• **Materials provided**:
%%
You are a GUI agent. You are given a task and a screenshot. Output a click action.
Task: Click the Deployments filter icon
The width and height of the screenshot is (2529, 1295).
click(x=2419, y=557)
%%
%%
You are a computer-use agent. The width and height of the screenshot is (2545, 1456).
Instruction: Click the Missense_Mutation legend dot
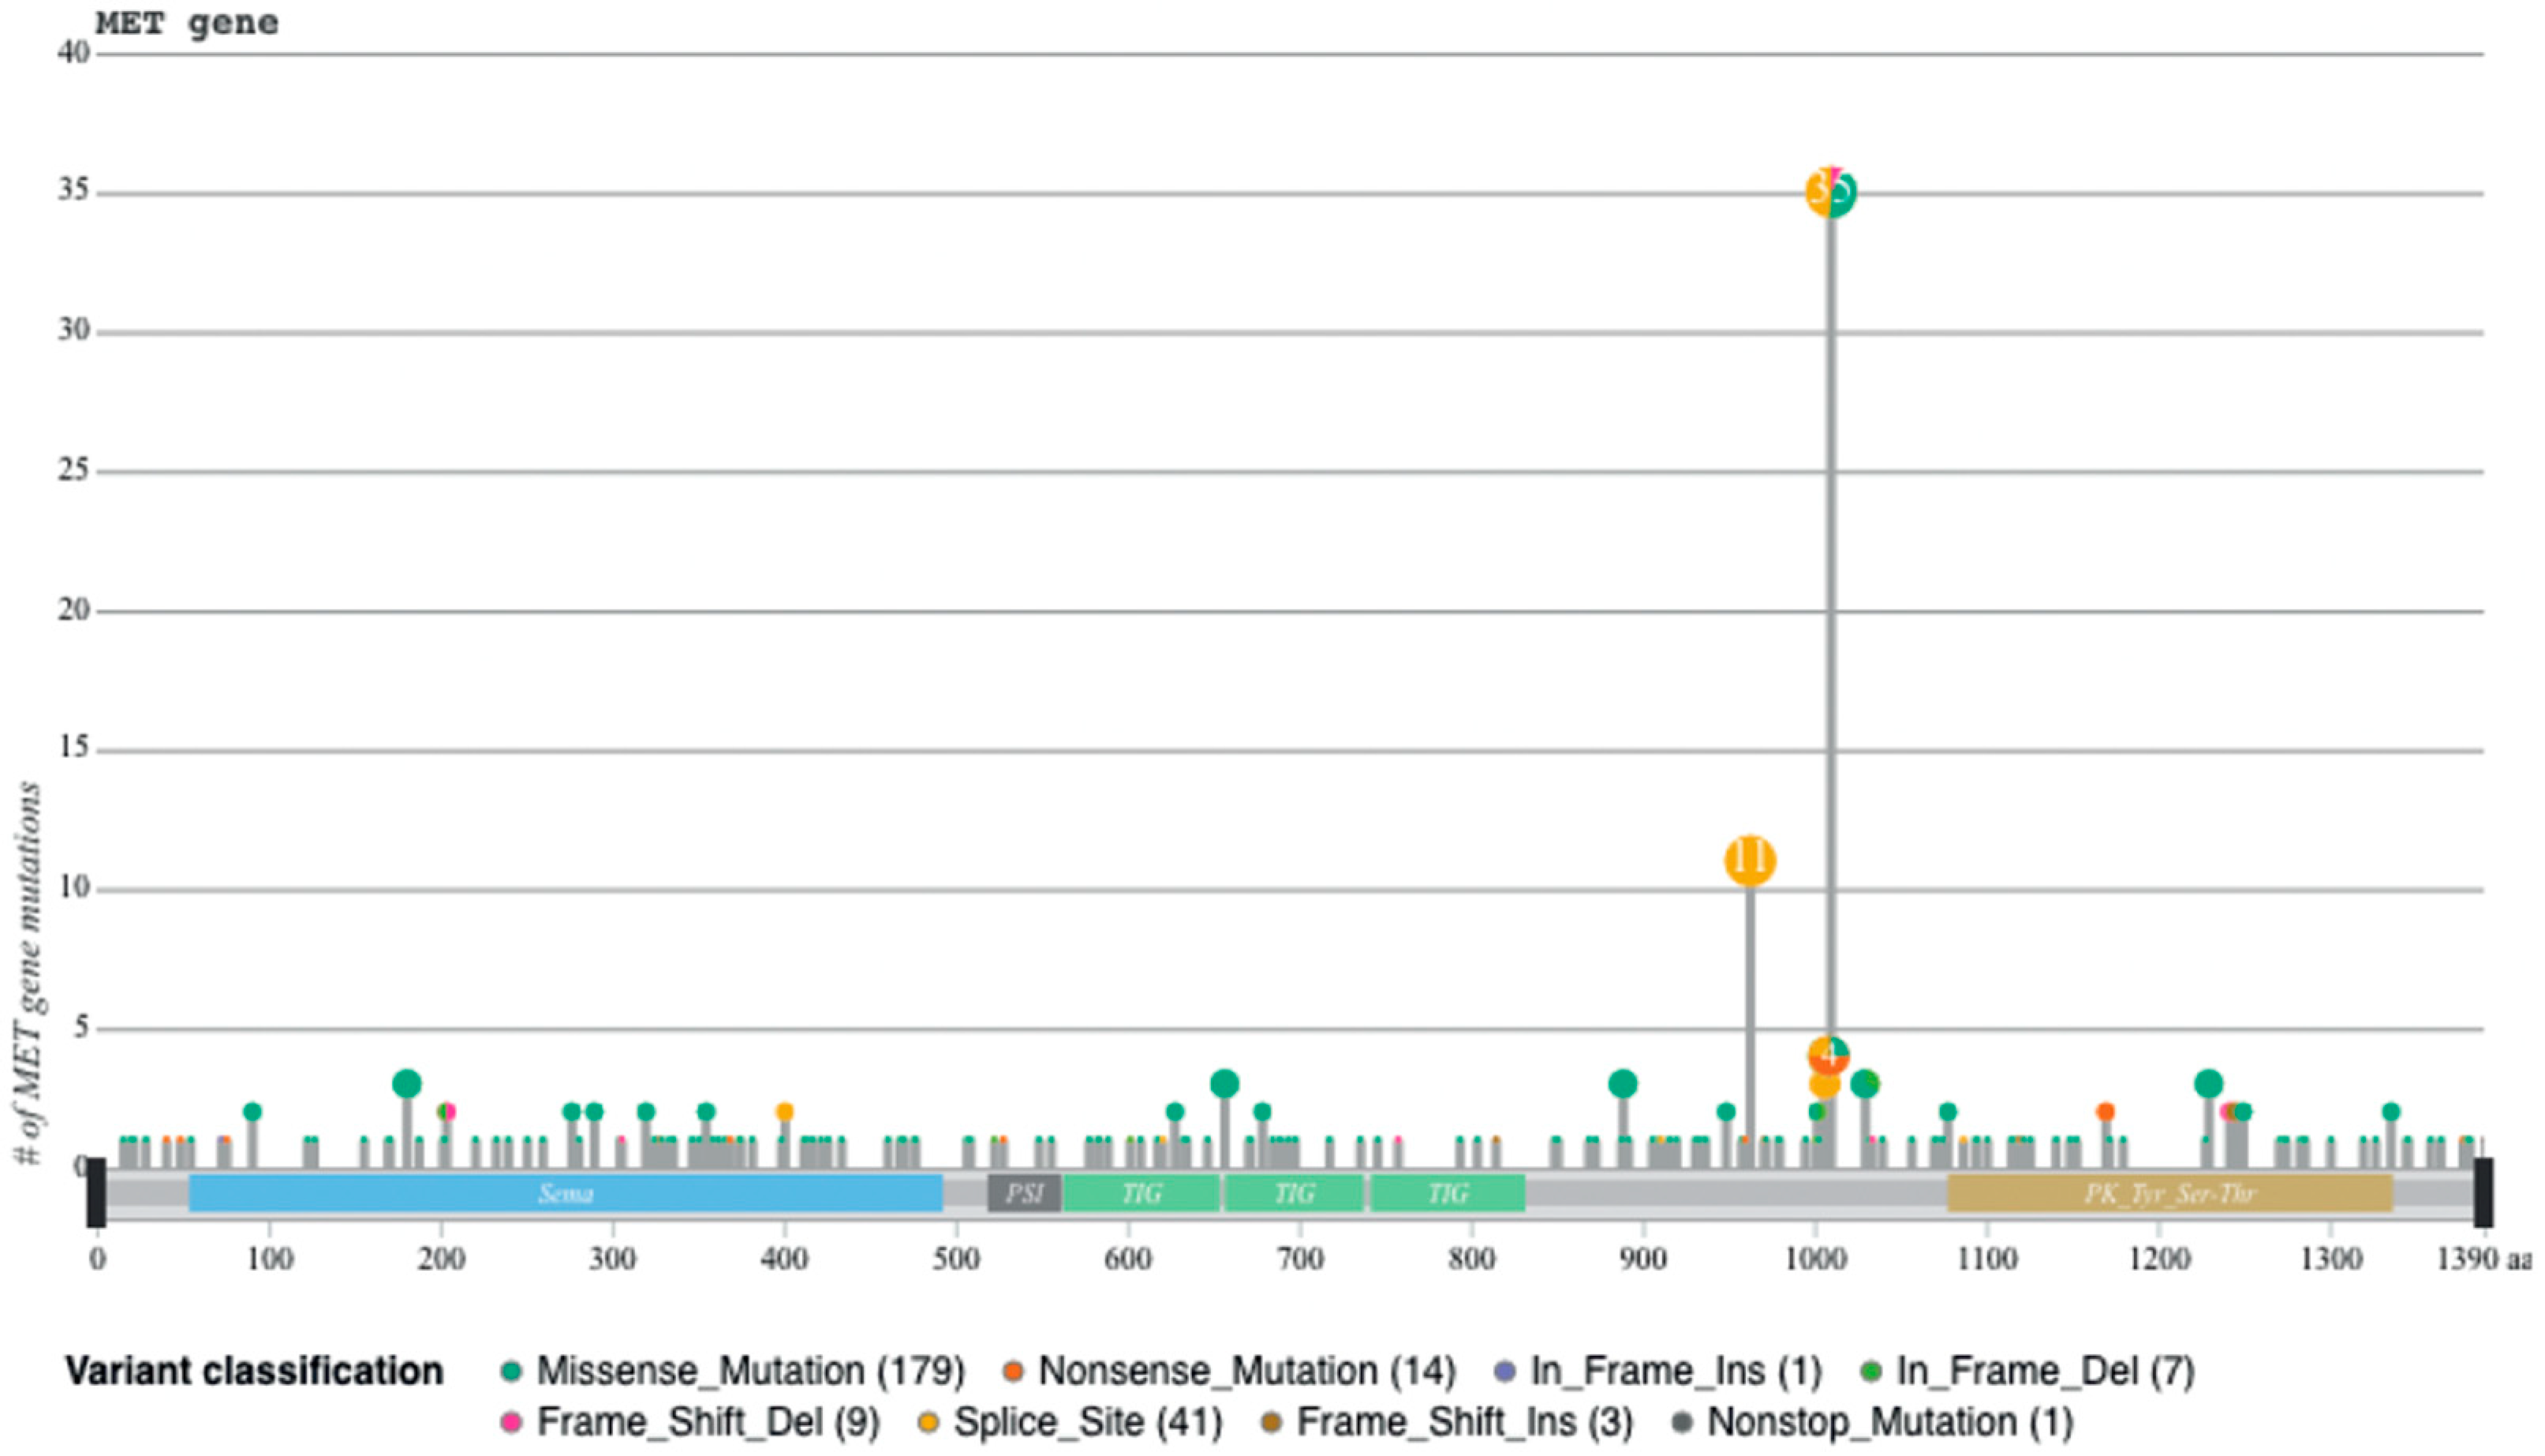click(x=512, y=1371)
%%
%%
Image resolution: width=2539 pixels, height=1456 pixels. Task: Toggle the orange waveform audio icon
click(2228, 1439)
%%
• **Directions for this task**: Among the records, find the lines that contain "agent" and copy each of them.

• **Exercise answer**:
You are a GUI agent. You are given a task and a screenshot. Output a click action.
You are a computer-use agent. The width and height of the screenshot is (2545, 1456).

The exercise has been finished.